All of this will be split up evenly throughout the year — so one expansion every six months, with one major update releasing alongside each expansion and another three months later. The second expansion will add new free content to the game.
The first two expansions are called Codename: Apollo and Codename: Behemoth, respectively, and they’ll kick off the post-Light and Darkness saga, which ended with The Final Shape in June. The expansions will also be following a different format than any previous one, moving to a nonlinear structure that allows players to explore it in any order.
“The order in which you explore will be something you choose, but we have built Codename: Apollo in a way the story always makes sense and flows from beginning to middle to end,” promises narrative director Alison Lührs.

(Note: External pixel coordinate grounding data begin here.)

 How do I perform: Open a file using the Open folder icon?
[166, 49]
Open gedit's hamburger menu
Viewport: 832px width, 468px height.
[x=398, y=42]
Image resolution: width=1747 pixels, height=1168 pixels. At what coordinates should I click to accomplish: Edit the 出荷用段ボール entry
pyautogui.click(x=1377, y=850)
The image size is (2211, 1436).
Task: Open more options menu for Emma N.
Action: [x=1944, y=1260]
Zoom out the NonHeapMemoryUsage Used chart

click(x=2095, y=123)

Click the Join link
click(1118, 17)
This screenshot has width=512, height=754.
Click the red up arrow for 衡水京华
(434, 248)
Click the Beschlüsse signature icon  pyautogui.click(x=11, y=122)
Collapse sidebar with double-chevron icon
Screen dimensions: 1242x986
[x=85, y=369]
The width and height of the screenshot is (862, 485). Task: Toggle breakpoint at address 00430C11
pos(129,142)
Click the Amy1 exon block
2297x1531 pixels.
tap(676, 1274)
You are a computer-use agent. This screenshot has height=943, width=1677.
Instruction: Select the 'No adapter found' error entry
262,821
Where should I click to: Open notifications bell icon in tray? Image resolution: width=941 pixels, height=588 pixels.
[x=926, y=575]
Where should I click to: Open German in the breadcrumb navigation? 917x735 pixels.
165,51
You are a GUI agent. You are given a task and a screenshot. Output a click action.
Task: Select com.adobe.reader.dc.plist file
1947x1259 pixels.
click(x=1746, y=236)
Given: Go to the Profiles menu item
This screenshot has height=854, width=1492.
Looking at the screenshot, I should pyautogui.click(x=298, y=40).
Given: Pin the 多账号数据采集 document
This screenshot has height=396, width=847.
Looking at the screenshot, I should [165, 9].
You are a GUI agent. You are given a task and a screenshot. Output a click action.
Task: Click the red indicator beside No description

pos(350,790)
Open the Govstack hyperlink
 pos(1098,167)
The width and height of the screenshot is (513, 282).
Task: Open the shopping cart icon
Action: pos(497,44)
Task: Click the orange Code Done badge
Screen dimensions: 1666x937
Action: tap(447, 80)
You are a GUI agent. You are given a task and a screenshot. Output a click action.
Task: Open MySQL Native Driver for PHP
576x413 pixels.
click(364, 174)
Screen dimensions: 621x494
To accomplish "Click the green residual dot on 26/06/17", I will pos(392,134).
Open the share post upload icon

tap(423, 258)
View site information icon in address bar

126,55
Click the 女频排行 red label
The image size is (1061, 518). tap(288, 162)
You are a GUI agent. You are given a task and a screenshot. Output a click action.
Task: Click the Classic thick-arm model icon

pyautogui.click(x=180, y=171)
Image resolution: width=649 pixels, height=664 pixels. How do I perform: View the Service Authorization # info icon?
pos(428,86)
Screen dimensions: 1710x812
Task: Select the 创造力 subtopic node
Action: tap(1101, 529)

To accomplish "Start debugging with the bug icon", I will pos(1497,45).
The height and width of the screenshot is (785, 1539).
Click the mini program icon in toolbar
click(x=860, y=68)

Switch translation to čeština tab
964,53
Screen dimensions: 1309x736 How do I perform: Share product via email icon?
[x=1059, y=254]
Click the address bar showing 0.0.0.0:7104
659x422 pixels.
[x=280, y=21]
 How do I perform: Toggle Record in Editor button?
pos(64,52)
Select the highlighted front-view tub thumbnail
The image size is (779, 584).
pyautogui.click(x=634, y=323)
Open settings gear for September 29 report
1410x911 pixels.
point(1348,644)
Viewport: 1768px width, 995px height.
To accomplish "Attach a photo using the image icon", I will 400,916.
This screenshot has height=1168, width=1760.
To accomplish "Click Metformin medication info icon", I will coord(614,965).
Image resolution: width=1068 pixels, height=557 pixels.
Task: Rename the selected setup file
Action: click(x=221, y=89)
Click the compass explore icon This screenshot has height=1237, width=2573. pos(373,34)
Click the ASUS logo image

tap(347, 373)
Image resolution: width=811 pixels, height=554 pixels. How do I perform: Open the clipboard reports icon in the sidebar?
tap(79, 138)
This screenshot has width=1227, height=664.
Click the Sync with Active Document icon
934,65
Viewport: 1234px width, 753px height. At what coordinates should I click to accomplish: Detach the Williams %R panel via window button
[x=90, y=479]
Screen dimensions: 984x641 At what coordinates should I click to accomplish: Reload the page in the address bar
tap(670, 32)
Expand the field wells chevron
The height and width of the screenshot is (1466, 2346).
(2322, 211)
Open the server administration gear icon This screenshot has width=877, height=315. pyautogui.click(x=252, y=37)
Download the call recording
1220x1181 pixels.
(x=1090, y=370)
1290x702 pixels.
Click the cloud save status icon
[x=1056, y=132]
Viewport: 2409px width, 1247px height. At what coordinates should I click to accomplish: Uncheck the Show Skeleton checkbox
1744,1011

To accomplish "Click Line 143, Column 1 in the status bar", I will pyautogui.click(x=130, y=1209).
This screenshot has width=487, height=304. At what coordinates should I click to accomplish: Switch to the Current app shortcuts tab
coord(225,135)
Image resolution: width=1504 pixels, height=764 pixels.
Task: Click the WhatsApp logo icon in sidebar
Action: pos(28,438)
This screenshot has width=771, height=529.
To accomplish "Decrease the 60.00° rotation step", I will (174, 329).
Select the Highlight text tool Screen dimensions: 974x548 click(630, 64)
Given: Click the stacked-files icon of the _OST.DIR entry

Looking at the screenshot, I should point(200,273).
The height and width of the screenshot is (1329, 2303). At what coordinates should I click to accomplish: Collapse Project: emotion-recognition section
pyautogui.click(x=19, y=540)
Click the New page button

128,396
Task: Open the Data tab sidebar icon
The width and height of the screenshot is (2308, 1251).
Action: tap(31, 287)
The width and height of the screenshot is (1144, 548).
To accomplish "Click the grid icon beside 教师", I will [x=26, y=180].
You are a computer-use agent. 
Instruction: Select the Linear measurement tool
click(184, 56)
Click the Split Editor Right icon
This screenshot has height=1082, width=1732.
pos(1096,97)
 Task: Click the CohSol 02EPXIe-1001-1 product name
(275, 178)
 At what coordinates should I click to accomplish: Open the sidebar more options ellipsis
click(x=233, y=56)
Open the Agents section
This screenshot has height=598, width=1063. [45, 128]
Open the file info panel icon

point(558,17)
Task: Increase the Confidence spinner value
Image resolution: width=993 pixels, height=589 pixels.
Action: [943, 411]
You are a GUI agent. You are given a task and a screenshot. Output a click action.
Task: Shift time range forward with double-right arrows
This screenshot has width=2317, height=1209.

Besides these massive structure changes, Bungie is also working on making the Director UI easier to navigate for newer players and on a more varied challenge system so players at any skill level can check it out. The rewards are also getting reworked, with more ways to earn new rewards and more tiers for legendary weapons and gear. All of these are still in the works.
All of this comes after a rough month for the studio, which announced layoffs that impacted hundreds of workers in July and a new studio inside parent company PlayStation to work on an unannounced game. And this was all after layoffs at the end of 2023 and multiple delayed projects, including The Final Shape. CEO Pete Parsons blamed the latest round on too much rapid expansion amid an “economic slowdown.” The studio is also working on the extraction shooter Marathon, which has recently become a higher priority. We were expecting some sort of big rework from Bungie as a result, and it seems like the new structure for Destiny 2 and some other improvements could be the start.
These changes are also mildly in line with reports following the layoffs that Bungie would be focusing on smaller, free updates instead of yearly paid expansions. While the new major updates will be free, the expansions won’t be, although it’s unclear at this time how much they’ll cost.